Une prise en charge immédiate restée sans effet
Le jeune soldat participait à un exercice préparatoire à l’obtention de son brevet de parachutiste lorsqu’il aurait été frappé par un arrêt cardiaque, selon le communiqué ministériel. Les secours se sont organisés en plusieurs temps : premiers gestes sur place, arrivée des pompiers, puis médicalisation par une unité d’urgence mobile. Malgré cette chaîne de secours rapide, Gies n’a pas survécu à son transfert vers le centre hospitalier de Pau. Les causes exactes du décès restent à établir : une autopsie a été ordonnée pour déterminer les circonstances précises de ce malaise.

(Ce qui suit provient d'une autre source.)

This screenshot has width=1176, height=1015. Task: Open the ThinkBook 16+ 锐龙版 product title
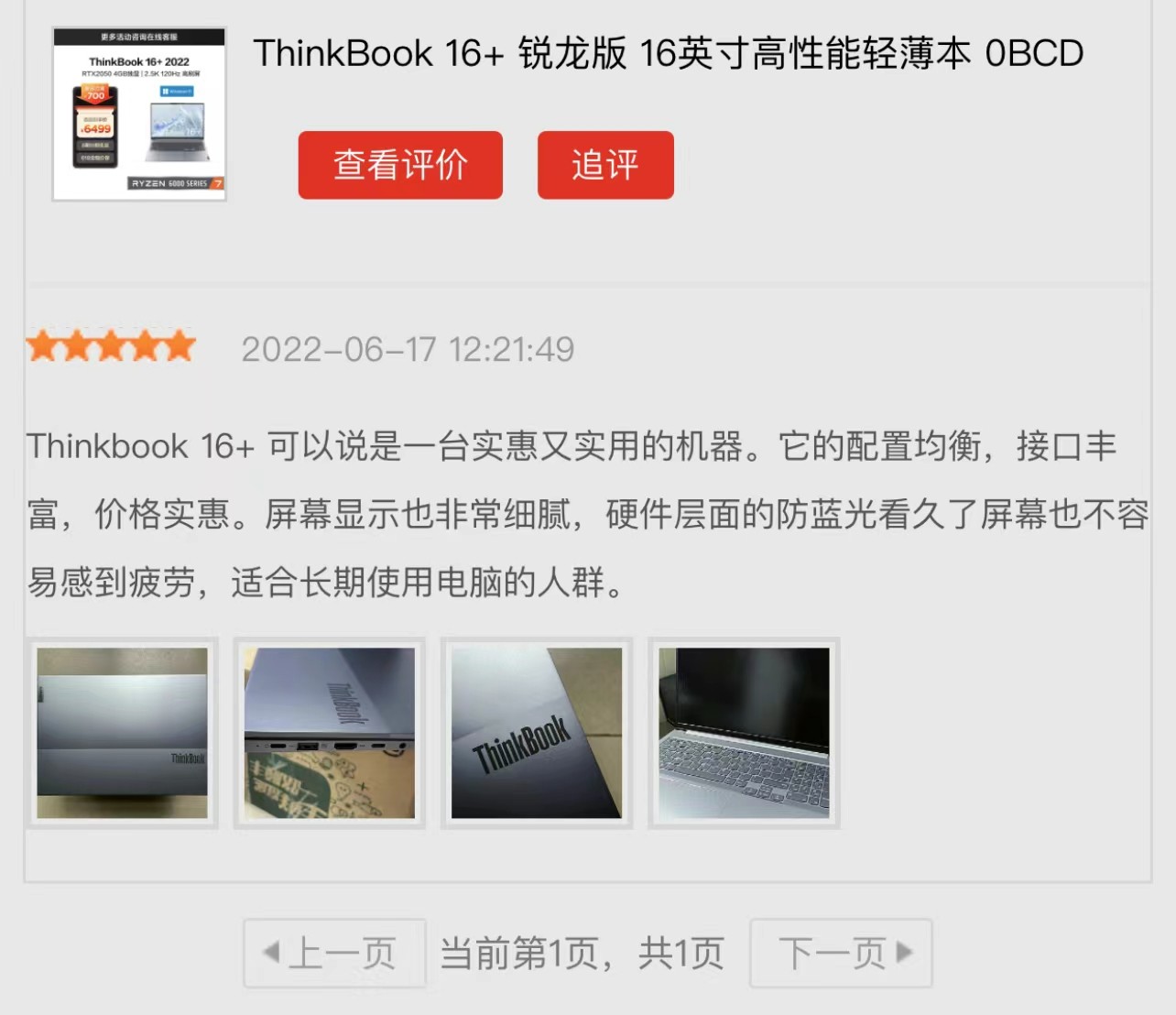click(668, 53)

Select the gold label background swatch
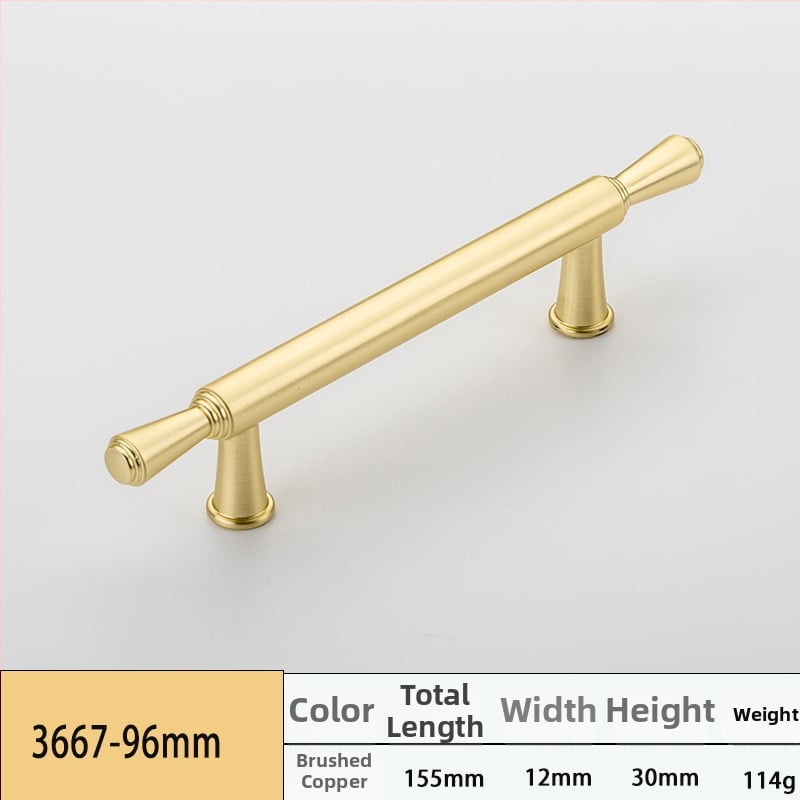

Originaire de Madagascar, Gies venait de rejoindre les rangs de l’armée de Terre. Son engagement, signé le 5 mai 2026, l’avait conduit à intégrer une unité de cavalerie parachutiste stationnée à Tarbes. Deux mois après son incorporation, il achevait sa formation générale initiale, une étape obligatoire avant toute spécialisation.
Un jeune engagé décrit comme prometteur
Le régiment auquel appartenait le militaire a rendu hommage à sa mémoire dans un communiqué, saluant un profil qui s’était rapidement distingué parmi les nouvelles recrues, doté selon l’unité de « qualités évidentes de meneur d’hommes ». Le texte ajoute que Gies avait gagné en quelques semaines l’estime de ses camarades comme de sa hiérarchie.
Le général Pierre Schill, à la tête de l’armée de Terre française, a également réagi publiquement à l’annonce du décès, adressant son soutien à la famille et aux proches du jeune homme au nom de l’ensemble des forces terrestres. Le régiment s’est associé à ce message de compassion, évoquant la mémoire d’un soldat apprécié de tous.
Un terrain d’entraînement habitué aux exercices intensifs
Le site où s’est produit le drame sert depuis plus d’un siècle et demi à l’instruction des troupes françaises, notamment pour les exercices de tir et les sauts en parachute. Il constitue l’un des principaux terrains d’aguerrissement utilisés par les unités parachutistes basées dans la région, avec des zones de saut comptant parmi les plus vastes du pays. C’est dans ce cadre que se déroulait la formation suivie par Gies au moment de son malaise.
Les résultats de l’autopsie devraient permettre de déterminer si des facteurs médicaux préexistants sont à l’origine du malaise. Le ministère des Armées et des Anciens Combattants n’a pas communiqué de calendrier pour la publication de ces conclusions.